Rende tese acadêmica o rosário de falcatruas e golpes praticados em nome do futebol pentacampeão do mundo. Voltei a este tema em face da atual seca que se abate sobre o comando do ataque da Seleção, como ocorreu no ano passado na Copa do Qatar e quatro anos antes na Rússia.
Os centroavantes chamados foram Gabriel Jesus e Richarlyson. Jesus teve duas chances com Tite. Não conseguiu fazer gol em nenhuma ocasião. Richarlyson fez, mas, como Jesus, não convence.
É de espantar que no Brasileiro deste ano dois atacantes demonstrem plenas condições de honrar a camisa 9, tão emblemática e ao mesmo tempo tão pesada. Tiquinho Soares, artilheiro e melhor jogador da competição, marcou 15 gols. Não foi sequer mencionado por Fernando Diniz.
Tem 32 anos, é nordestino, nunca havia jogado no Brasil. Foi descoberto no futebol internacional e repatriado pelo Botafogo. Pouco importa. Simples, faz o que dele se espera. Gols, muitos deles. De todo tipo (de cabeça, por cobertura), de todas as distâncias. Dificilmente será lembrado. Sempre irá aparecer alguém com um argumento contrário a vetar o botafoguense.
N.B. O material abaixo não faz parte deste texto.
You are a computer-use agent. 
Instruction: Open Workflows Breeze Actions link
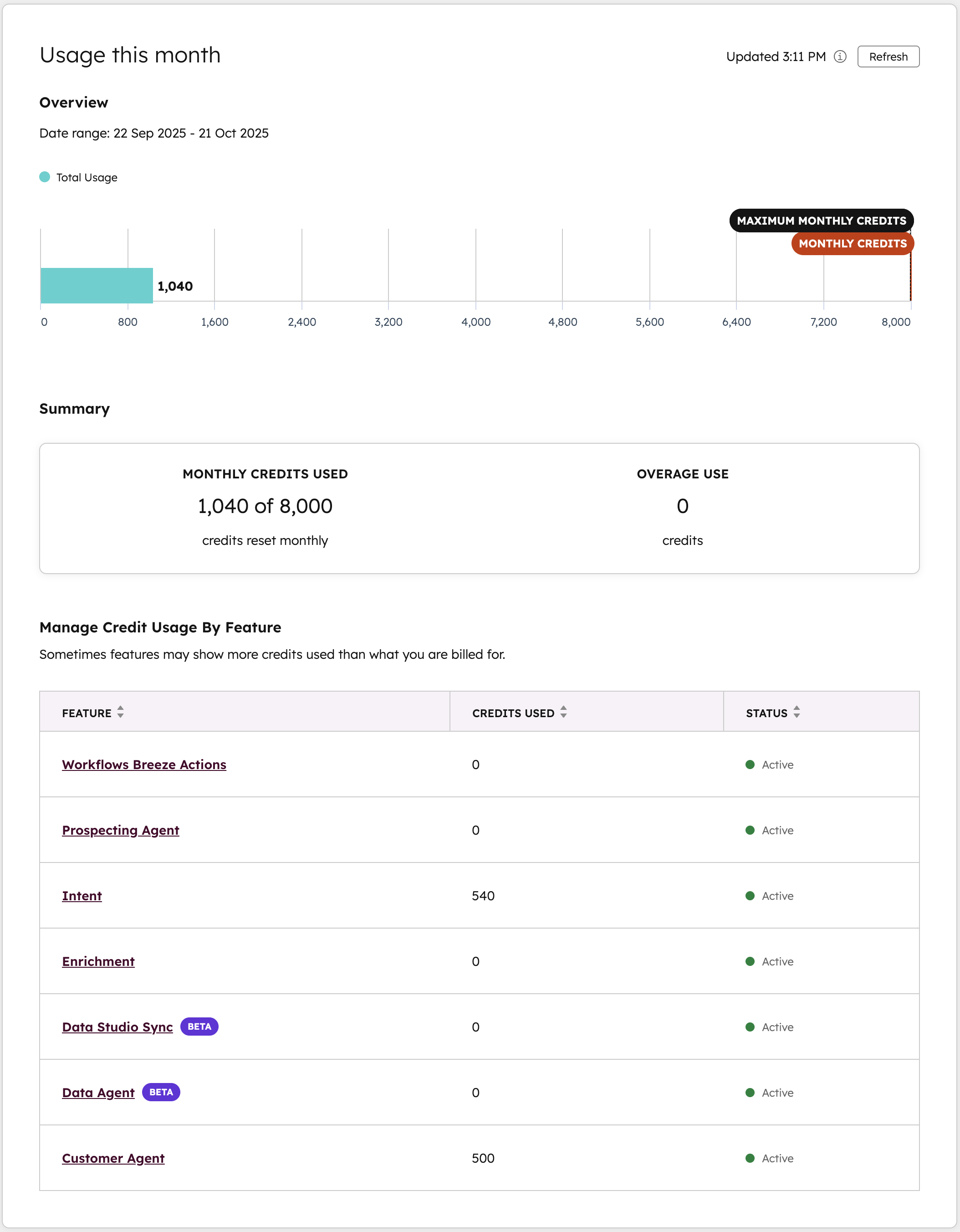(144, 765)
Bem, se Tiquinho é “velho”, há uma opção mais jovem. Marcos Leonardo, da seleção sub-20, vem se destacando no Brasileiro no comando da dianteira do Santos, um dos piores times do campeonato. Como Tiquinho, faz gols em profusão, chuta e dribla muitíssimo bem.
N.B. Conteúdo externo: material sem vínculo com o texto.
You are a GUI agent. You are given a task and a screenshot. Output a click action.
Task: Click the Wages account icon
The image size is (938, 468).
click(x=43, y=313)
Além dos citados, Rony continua em grande forma no Palmeiras, Victor Roque é referência no Atlético-PR e John Kennedy brilha no Flu. Basta chamar e dar chance. Caso fracassem, tudo bem, mas experimentar quem se destaca é parte fundamental das atribuições do técnico da Seleção.
Enquanto isso, Diniz imita o renitente Tite na insistência com Gabriel Jesus e Richarlyson. E a mídia preguiçosa seguirá repetindo o mantra da falta de homens com faro de gol. E la nave va.
Bola na Torre
O programa vai ao ar às 22h, na RBATV, com Giuseppe Tommaso na apresentação. Participação de Valmir Rodrigues e deste escriba de Baião. Em debate, os planos da dupla Re-Pa para a próxima temporada. A edição é de Lourdes Cezar.
Sobre pipocas e pipoqueiros mimados
Ao término do jogo entre Brasil e Venezuela, quinta-feira à noite, na Arena Pantanal, um torcedor atirou um saco de pipocas sobre Neymar, quando este caminhava para os vestiários. Como diz o outro, pra quê?!
O menino mimado se abespinhou, pegou corda, dizendo-se ofendidíssimo com o gesto. Para zero surpresa, parte das focas amestradas deu plena razão a ele.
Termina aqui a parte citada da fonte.